- [Fragmento]:
......

10/1/24

El rapto de la filosofía


En aquel fatídico día, el aire entero retumbaba y se estremecía a cada pocos instantes ante pavoroso, cruel y ensordecedor rugido de los cañones. Era el mes de mayo del año 1453 y la inmortal Constantinopla, la antigua y gloriosa capital del imperio romano de oriente, se enfrentaba a sus últimas y postreras horas antes de caer definitivamente en manos del poderoso imperio otomano, que por aquellos instantes había iniciado el asalto final a la ciudad. En esos angustiosos y trágicos momentos, en medio del terror, la destrucción y la muerte, se cuenta que las más preclaras mentes de la ciudad, los más grandes intelectuales y filósofos, refugiados tras unas murallas que por instantes se desmoronaban hechas pedazos, tuvieron por bien reunirse para discutir una de las más importantes y urgentes cuestiones que, en aquella situación tan trascendental y decisiva, más preocupaba al conjunto de la población.

Y esta decisiva y apremiante cuestión, como es lógico suponer, no era otra que la siguiente: ¿será que los ángeles tienen sexo? Es decir, ¿será que las incorpóreas entidades celestiales propias de la mitología oriental son, en sí mismas, de naturaleza masculina o, por el contrario, carecen de esa o cualquier otra naturaleza? ¿Será aceptable pensar que estos imaginarios seres alados, que tan alegremente revolotean por los más sublimes espacios etéreos son, debido a su perfección, a su carencia de todo tipo de sentimientos y pasiones terrenales, seres privados por completo de género?

Pues bien, a pesar del enorme empeño demostrado en aquellos momentos por los eminentes y sabios filósofos, a pesar de la gran y deslumbrante complejidad de sus argumentos, de su elaborada e impecable dialéctica, de su admirable, perfecta y sutil oratoria, el resultado de la discusión, de forma incomprensible, acabó por no ser del todo concluyente. Así, cuando las gruesas y poderosas murallas de la ciudad finalmente se derrumbaron por completo ante el furioso e imparable ímpetu de los atacantes, el sexo de los ángeles continuaba siendo, tal como hoy en día, un misterio irresoluble.

......

- [Datos proporcionados]:

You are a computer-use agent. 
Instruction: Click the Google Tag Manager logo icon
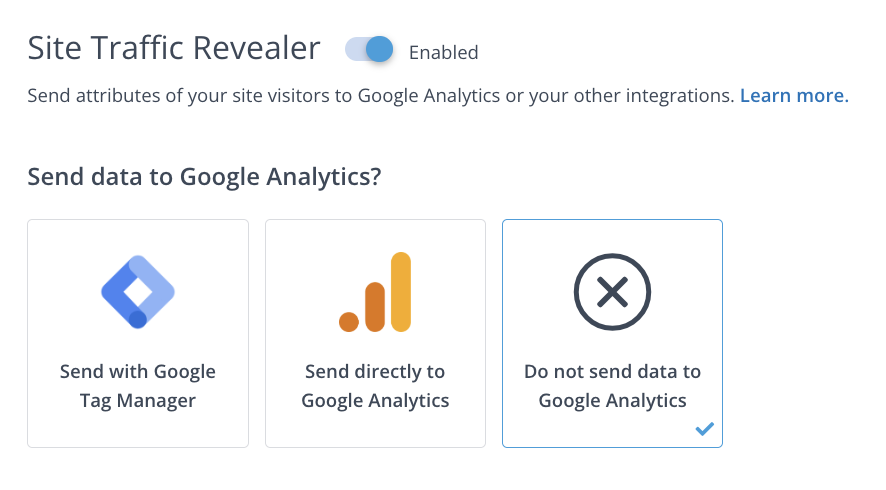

......

- [Tarea A]: Según el fragmento, ¿en qué mes y año transcurre la escena descrita?
- [Tarea B]: Reescribe el pasaje del fragmento que va de "Y esta decisiva" a "completo de género?", cambiando "los ángeles" por "los querubines".
- [Tarea C]: Explica qué razón da el fragmento para suponer que los ángeles podrían estar privados por completo de género.
Los datos no guardan relación alguna con el fragmento.

- [Solución desarrollada A]: En mayo de 1453.

- [Solución desarrollada B]:
Y esta decisiva y apremiante cuestión, como es lógico suponer, no era otra que la siguiente: ¿será que los querubines tienen sexo? Es decir, ¿será que las incorpóreas entidades celestiales propias de la mitología oriental son, en sí mismas, de naturaleza masculina o, por el contrario, carecen de esa o cualquier otra naturaleza? ¿Será aceptable pensar que estos imaginarios seres alados, que tan alegremente revolotean por los más sublimes espacios etéreos son, debido a su perfección, a su carencia de todo tipo de sentimientos y pasiones terrenales, seres privados por completo de género?

- [Solución desarrollada C]: La razón es su perfección y su carencia de todo tipo de sentimientos y pasiones terrenales. Por eso se plantea si sería aceptable pensar que son seres sin género.